Pouvez-vous reproduire à l'identique et en entier l'article sur la communication avec autrui ?

── Article ──

12 décembre 2007

Notice de communication

Le texte du jour a pour but de présenter l’ennui quotidien qui est commun à tous, c'est-à-dire ce petit souci technique que représente d’établir une communication avec autrui. Cela semble très simple de prime abord car de prime abord, contrairement aux autres animaux (mainates et perroquets exclus) nous avons l’outil de la parole supposé régulariser et formaliser la discussion. Si seulement c’était vrai…

Prenons tout d’abord la langue. L’outil en lui-même est séduisant car il instaure des procédures très claires, enfin théoriquement généralement admises afin que plusieurs personnes puissent s’écouter mutuellement et réussir à trouver un sens commun aux mots. Dans la pratique, il a tout de même fallu que l’humanité se permette de créer plus d’un idiome et ainsi faire en sorte que tous nous soyons pris au piège de la traduction. Faites communiquer un Français avec un Espagnol qui bien entendu ne parlent pas la langue de l’autre. Grand moment de solitude partagé quand la tentative échoue et que les mots se reportent alors sur les mains, ce qui reconnaissons-le immédiatement est inaccessible au commun de mortels si l’on exclue les sourds et les muets. Bref, rien que la langue peut devenir une barrière presque infranchissable si l’on n’y prend pas garde.

───
── Données fournies ──

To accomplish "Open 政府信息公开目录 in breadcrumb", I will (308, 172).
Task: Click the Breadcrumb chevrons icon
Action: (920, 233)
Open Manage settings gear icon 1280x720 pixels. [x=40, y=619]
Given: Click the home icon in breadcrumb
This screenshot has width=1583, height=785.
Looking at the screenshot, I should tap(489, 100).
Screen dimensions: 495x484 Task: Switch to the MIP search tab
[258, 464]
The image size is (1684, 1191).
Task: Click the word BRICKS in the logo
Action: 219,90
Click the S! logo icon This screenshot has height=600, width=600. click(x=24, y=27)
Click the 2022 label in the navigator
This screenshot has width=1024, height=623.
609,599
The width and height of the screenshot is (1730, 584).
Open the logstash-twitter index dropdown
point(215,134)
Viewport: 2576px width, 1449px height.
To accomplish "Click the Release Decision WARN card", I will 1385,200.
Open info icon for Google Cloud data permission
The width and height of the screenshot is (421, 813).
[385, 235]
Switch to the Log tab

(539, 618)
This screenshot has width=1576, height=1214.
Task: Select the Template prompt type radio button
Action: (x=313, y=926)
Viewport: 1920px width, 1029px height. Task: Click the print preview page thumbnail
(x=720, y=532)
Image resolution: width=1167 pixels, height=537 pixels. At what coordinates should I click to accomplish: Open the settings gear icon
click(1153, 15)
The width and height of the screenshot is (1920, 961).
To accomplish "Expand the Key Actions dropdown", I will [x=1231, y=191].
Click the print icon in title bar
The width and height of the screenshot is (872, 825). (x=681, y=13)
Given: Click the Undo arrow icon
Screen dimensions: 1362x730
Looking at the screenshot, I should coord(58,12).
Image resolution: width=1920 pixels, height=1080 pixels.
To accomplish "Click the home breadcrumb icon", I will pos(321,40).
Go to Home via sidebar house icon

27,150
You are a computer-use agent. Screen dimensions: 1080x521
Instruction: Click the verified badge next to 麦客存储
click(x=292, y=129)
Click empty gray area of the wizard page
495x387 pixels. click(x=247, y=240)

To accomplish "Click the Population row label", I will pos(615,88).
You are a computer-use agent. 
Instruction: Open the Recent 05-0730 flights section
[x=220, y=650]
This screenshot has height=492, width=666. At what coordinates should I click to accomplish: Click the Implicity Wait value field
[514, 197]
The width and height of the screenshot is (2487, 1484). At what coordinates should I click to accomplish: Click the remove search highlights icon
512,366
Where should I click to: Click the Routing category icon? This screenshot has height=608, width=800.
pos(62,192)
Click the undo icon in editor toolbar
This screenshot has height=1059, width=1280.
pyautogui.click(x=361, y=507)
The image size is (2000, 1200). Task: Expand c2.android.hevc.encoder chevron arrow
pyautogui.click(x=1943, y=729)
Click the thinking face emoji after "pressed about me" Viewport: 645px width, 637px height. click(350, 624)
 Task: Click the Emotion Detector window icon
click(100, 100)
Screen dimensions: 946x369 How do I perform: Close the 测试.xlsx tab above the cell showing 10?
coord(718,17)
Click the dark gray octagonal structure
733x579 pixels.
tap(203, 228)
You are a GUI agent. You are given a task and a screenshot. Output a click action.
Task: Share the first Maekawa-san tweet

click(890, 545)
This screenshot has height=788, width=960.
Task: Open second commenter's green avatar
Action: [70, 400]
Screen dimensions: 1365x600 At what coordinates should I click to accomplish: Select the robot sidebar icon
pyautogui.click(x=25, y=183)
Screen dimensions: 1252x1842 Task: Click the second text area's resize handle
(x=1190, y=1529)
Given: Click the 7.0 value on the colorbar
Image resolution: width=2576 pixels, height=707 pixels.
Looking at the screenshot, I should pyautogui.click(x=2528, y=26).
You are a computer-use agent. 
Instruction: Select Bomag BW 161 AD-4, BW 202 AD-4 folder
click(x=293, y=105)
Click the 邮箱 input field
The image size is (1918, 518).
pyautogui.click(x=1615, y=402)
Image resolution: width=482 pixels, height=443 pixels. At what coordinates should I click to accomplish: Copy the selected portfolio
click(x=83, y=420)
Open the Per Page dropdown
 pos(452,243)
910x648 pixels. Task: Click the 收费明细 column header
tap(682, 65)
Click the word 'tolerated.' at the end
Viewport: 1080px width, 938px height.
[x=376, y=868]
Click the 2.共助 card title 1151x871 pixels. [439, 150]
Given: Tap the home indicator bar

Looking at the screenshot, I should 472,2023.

───

[Réponse attendue]
12 décembre 2007

Notice de communication

Le texte du jour a pour but de présenter l’ennui quotidien qui est commun à tous, c'est-à-dire ce petit souci technique que représente d’établir une communication avec autrui. Cela semble très simple de prime abord car de prime abord, contrairement aux autres animaux (mainates et perroquets exclus) nous avons l’outil de la parole supposé régulariser et formaliser la discussion. Si seulement c’était vrai…

Prenons tout d’abord la langue. L’outil en lui-même est séduisant car il instaure des procédures très claires, enfin théoriquement généralement admises afin que plusieurs personnes puissent s’écouter mutuellement et réussir à trouver un sens commun aux mots. Dans la pratique, il a tout de même fallu que l’humanité se permette de créer plus d’un idiome et ainsi faire en sorte que tous nous soyons pris au piège de la traduction. Faites communiquer un Français avec un Espagnol qui bien entendu ne parlent pas la langue de l’autre. Grand moment de solitude partagé quand la tentative échoue et que les mots se reportent alors sur les mains, ce qui reconnaissons-le immédiatement est inaccessible au commun de mortels si l’on exclue les sourds et les muets. Bref, rien que la langue peut devenir une barrière presque infranchissable si l’on n’y prend pas garde.